[[ Record extracts open ]]
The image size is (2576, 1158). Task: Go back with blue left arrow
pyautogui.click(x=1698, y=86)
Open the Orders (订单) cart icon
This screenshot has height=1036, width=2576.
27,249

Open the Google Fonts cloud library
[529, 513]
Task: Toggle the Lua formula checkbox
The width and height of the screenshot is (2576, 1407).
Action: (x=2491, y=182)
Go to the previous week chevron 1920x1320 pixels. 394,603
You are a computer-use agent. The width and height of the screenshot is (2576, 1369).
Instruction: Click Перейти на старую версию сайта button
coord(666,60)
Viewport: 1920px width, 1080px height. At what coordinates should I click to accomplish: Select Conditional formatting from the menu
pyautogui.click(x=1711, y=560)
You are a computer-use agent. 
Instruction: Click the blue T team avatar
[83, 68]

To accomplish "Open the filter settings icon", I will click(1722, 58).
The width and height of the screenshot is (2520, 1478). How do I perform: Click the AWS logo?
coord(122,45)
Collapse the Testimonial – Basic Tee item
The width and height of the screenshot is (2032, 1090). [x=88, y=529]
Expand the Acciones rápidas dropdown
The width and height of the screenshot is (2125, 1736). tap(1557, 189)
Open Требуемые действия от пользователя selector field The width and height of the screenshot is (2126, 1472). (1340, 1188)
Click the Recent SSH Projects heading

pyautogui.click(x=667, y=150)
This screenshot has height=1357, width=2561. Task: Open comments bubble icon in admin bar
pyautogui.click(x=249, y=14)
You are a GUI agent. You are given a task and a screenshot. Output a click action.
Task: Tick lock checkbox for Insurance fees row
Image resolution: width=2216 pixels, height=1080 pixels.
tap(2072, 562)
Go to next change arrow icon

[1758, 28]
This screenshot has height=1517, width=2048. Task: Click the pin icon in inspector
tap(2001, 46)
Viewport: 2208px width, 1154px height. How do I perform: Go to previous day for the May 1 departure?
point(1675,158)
[[ Record extracts closed ]]
About this task:
Exact copies of the lines from the one holding "You are a GUI" to the end of the entries are all that should be written.

Completed exercise:
You are a GUI agent. You are given a task and a screenshot. Output a click action.
Task: Tick lock checkbox for Insurance fees row
Image resolution: width=2216 pixels, height=1080 pixels.
tap(2072, 562)
Go to next change arrow icon

[1758, 28]
This screenshot has height=1517, width=2048. Task: Click the pin icon in inspector
tap(2001, 46)
Viewport: 2208px width, 1154px height. How do I perform: Go to previous day for the May 1 departure?
point(1675,158)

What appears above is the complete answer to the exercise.